Cholesterol depletion induces mesenchymal properties in oral squamous cell carcinoma cell line

Rebeca Barros do Nascimento; Paloma Souza Gonçalves Cerqueira; Jamerson Carvalho Silva; Elisa Kauark Fontes; Elias Almeida Dos Santos; Jean Nunes Dos Santos; Fábio Daumas Nunes; Maria Fernanda Setubal Destro Rodrigues; Katiúcia Batista Silva Paiva; Flávia Caló de Aquino Xavier

doi:10.1111/jop.13524

Cholesterol depletion induces mesenchymal properties in oral squamous cell carcinoma cell line

J Oral Pathol Med. 2024 Apr;53(4):246-257. doi: 10.1111/jop.13524. Epub 2024 Mar 19.

Affiliations

¹ Postgraduate Program in Dentistry and Health, School of Dentistry, Federal University of Bahia, Salvador, Bahia, Brazil.
² Laboratory of Oral and Maxillofacial Pathology, School of Dentistry, Federal University of Bahia, Salvador, Bahia, Brazil.
³ Department of Oral Pathology, School of Dentistry, University of São Paulo, São Paulo, Brazil.
⁴ Postgraduate Program in Biophotonics Applied to Health Sciences, Nove De Julho University (UNINOVE), São Paulo, São Paulo, Brazil.
⁵ Laboratory of Extracellular Matrix Biology and Cellular Interaction, Department of Anatomy, Institute of Biomedical Sciences, University of São Paulo, São Paulo, São Paulo, Brazil.

PMID: 38503722
DOI: 10.1111/jop.13524

Abstract

Background: Cholesterol in cell membranes is crucial for cell signaling, adhesion, and migration. Membranes feature cholesterol-rich caveolae with caveolin proteins, playing roles in epithelial-mesenchymal transition and cancer progression. Despite elevated cholesterol levels in tumors, its precise function and the effects of its depletion in oral squamous cell carcinoma remain unclear.
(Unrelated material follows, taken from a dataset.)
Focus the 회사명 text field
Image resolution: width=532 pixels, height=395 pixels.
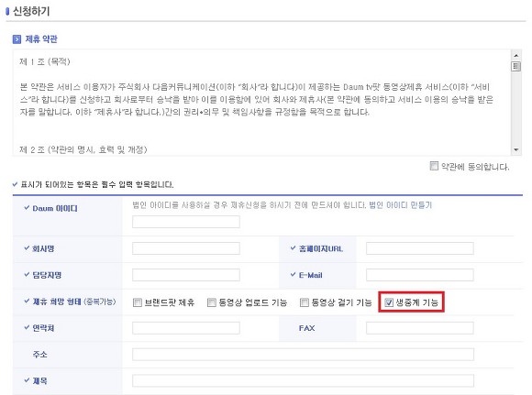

The aim of this study was to evaluate the influence of cholesterol depletion in oral squamous cell carcinoma cell line and epithelial-mesenchymal transition process.

Methods: Cholesterol depletion was induced on SCC-9 cells by methyl-β-cyclodextrin and cell viability, proliferation, apoptosis, and colony formation capacities were evaluated. Gene and protein expressions were evaluated by reverse transcription polymerase chain reaction (RT-qPCR) and Western Blot, respectively, and cell sublocalization was assessed by immunofluorescence.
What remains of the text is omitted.